Recently, Nurse Ausmed shared a great post about an intervention that lessened the likelihood of an IV medication error occuring in a pediatric patient. Her take-away lesson was "simplify, simplify," a core principle in safe medication practices.
Earlier this week, I wrote that Nurse Ausmed's online case study would lend itself to a basic excercise in identifying the latent (or upstream) conditions that often lead to error on the front line. Links to ideas about modeling human error (developed by James Reason) and some online pediatric medication safety resources were provided.
Here are my initial thoughts:
To answer the question, "Could the error-prone condition be identified and the potential for patient harm lessened before it reached the front line?" start by considering what the medication use system looks like:
The roles and responsibilities of professionals ("who does what, when, and how") may vary according to practice setting and applicable professional standards of care. Irrespective of setting, however, prescribing, transcribing, dispensing, administering, and monitoring are the units, or nodes, that make up the medication use system.
It's important to pause for a moment and take this in. As individuals, we typically focus on the portion of the system where our own professional duties lie, rather the system as a whole, making it difficult to see upstream opportunities.
Now consider the problem of errors in the medication use system:
Errors may originate at any point in the process. In the slide below, the red arrow illustrates how an error that began in the prescribing phase is not picked up, moving through all downstream defenses to reach the patient.
Seminal medication safety research shows the likelihood of catching (and correcting) an error increases the further upstream the error originates. This makes sense since an error in the prescriber's order has the potential to be picked up by the person who dispenses the drug, the person who administers the drug, or the patient. This is why processes like independent double checks and automated clinical decision support are valuable: they make errors and error-prone conditions visible before they reach the patient.

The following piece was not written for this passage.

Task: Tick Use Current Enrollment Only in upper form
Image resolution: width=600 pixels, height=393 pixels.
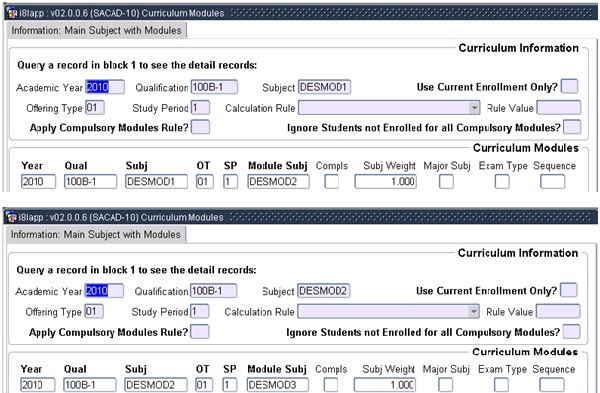Action: click(x=569, y=86)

Unfortunately, errors that originate in the administration phase are highly unlikely to be picked up before they reach the patient. This is why processes at the point of administration should be as simple, standard, accurate, and dependable as feasible. (I think of clinicians who administer medications and the processes they use as I would a flight crew: it's probably not a good idea to expect problems to be solved at 35,000 feet that could have reasonably been resolved on the ground or to use patchy processes to accomplish high-stakes, in-flight tasks.)
Later next week, I'll come back to this topic, using clinical information Nurse Ausmed shared to help identify strategies for preventing IV medication errors in peds that are on the high end of the risk reduction hierarchy. I'd hope you'll share the risk-reduction strategies you use when you care for pediatric patients.
Stay safe and come back soon! I've been thinking about something I heard Paula Poundstone say last week, and the next time you check in, you need to be ready to laugh!
2 comments:
Great post Barbara. I am always very interested in preventing pediatric medication errors. Your site is very helpful.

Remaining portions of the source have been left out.